# Моделизм > Обсуждение моделей: Авиация >  L-39 Сергея Арчакова

## Д.Срибный

Тип: L-39
Масштаб: 1:48
Производство: MPM

http://modelism.airforce.ru/gallery/...l-39/index.htm

----------


## xerf

Гм, как живой. Только 41-й в ремонте в Краснодаре не был, у него краска блестит, лачком бы покрыть. И, если уж добиваться сходства с конкретным самолётом, номера неоднократно перекрашивали вручную, на четвёрке нет разрыва, она целая(не трафарет). Года три назад 41-й потерпел столкновение в воздухе, теперь стоит и его разбирают.

----------


## Юрий Тепсуркаев

Имея эту модель, могу представить объем проведенной работы. Внушает, однако.
Но я двух моментов не понял. Во-первых, разве номер не должен быть с черной окантовкой? На боковике она есть.
И во-вторых. Не знаю, может это мои профессиональные цветокорректорские придиразмы, но желтый цвет бъет по глазам стронциановым, лимонным оттенком. Как будто под ним раньше был зеленый, а поверх задули не очень укрывистым светло-желтым. Разве он не долже быть более теплым?

----------


## xerf

Нет никакой чёрной окантовки номеров у нас, всё правильно. 
А ободранный нос-просто верх реализма!!!
Ещё не заметил, есть там на колёсах красные сигнальные метки на резине и дисках, нанести совсем нетрудно.

----------


## Sorm

Очень симпатично ;-)

----------


## Nazar

Очень здорово Сергей,повторятся не буду,я тебе в пейджер еще вчера все написал по поводу твоей Л-ки

----------


## Kasatka

Спасибо =)

желтый цвет.. да, должен быть чуть оранжевее... Надо было еще больше оранжевого добавить. Не хотелось сделать апельсин.

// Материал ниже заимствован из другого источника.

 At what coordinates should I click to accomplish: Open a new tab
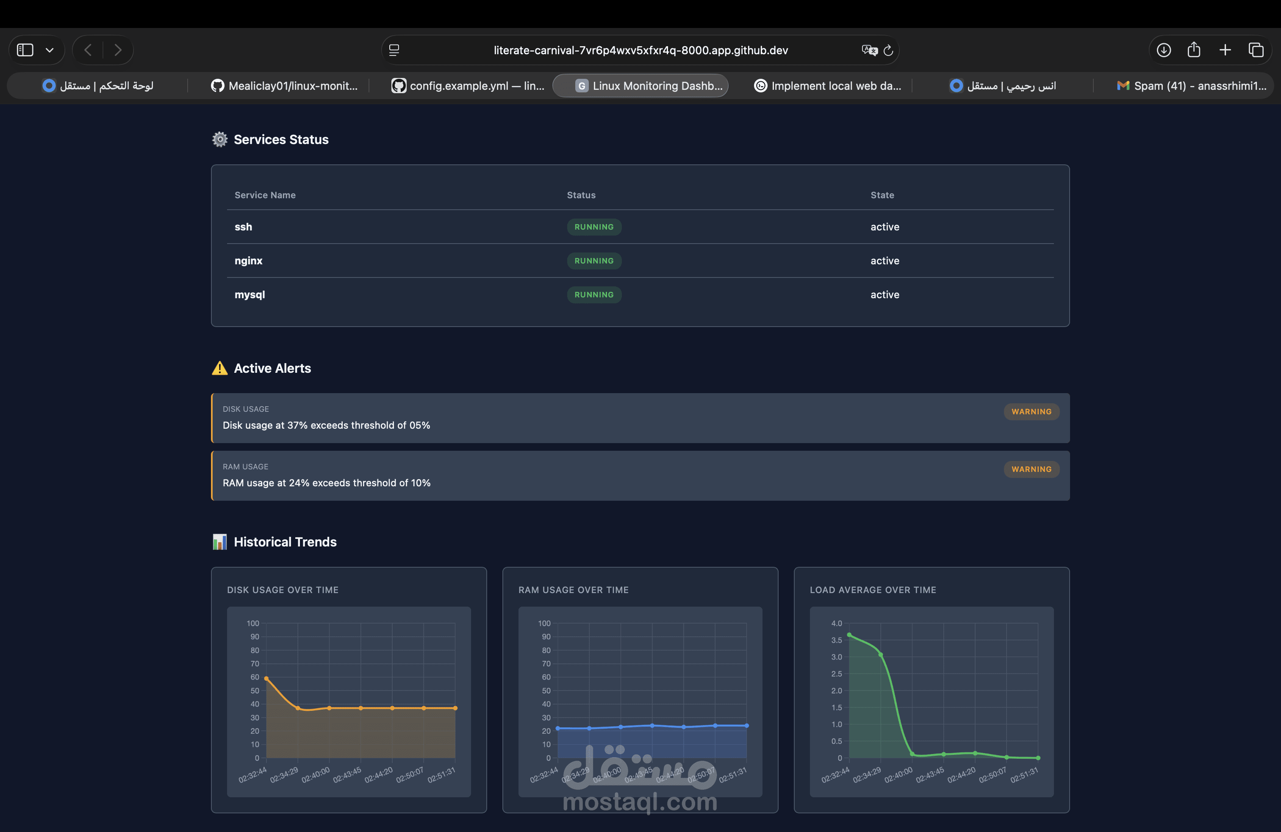click(1225, 50)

41 на фотографиях с разрывом.

сигнальные метки, да. Надо нанести, собирался, да что-то забыл. Иногда подумываю делать чек-лист из таких мелочей и ставить галочки напротив после того как сделал..=)

----------


## AndyK

ВЕСЧЬ!!!

----------


## Kasatka

Скажите народ, мне тут говорят, что элка не должна блестеть  :shock: 
что мол через месяц эксплуатации весь лоск пропадает..
я видел элки и такие и такие..
41-я как мне сказали была глянцевая..

----------


## xerf

41-й до сих пор блестит, его ни разу не перекрашивали! Вот из отпуска выйду, сниму его в теперешнем его состоянии. Не блестят Элки после Краснодарского ремонта.

----------


## AndyK

Элки в родном окрасе все "блескучие", т.к. покрыты лаком. Краснодар "квацает" матовое покрытие. Помимо качества ЛКП отремонтированные Элки отличаются оттенками цветов камуфляжа. Схема (рисунок пятен) при этом соблюдается оригинальная. 
Вот Элка после ремонта на Краснодарском АРЗ из соседствующего по Центру с Вашим, xerf, полка. 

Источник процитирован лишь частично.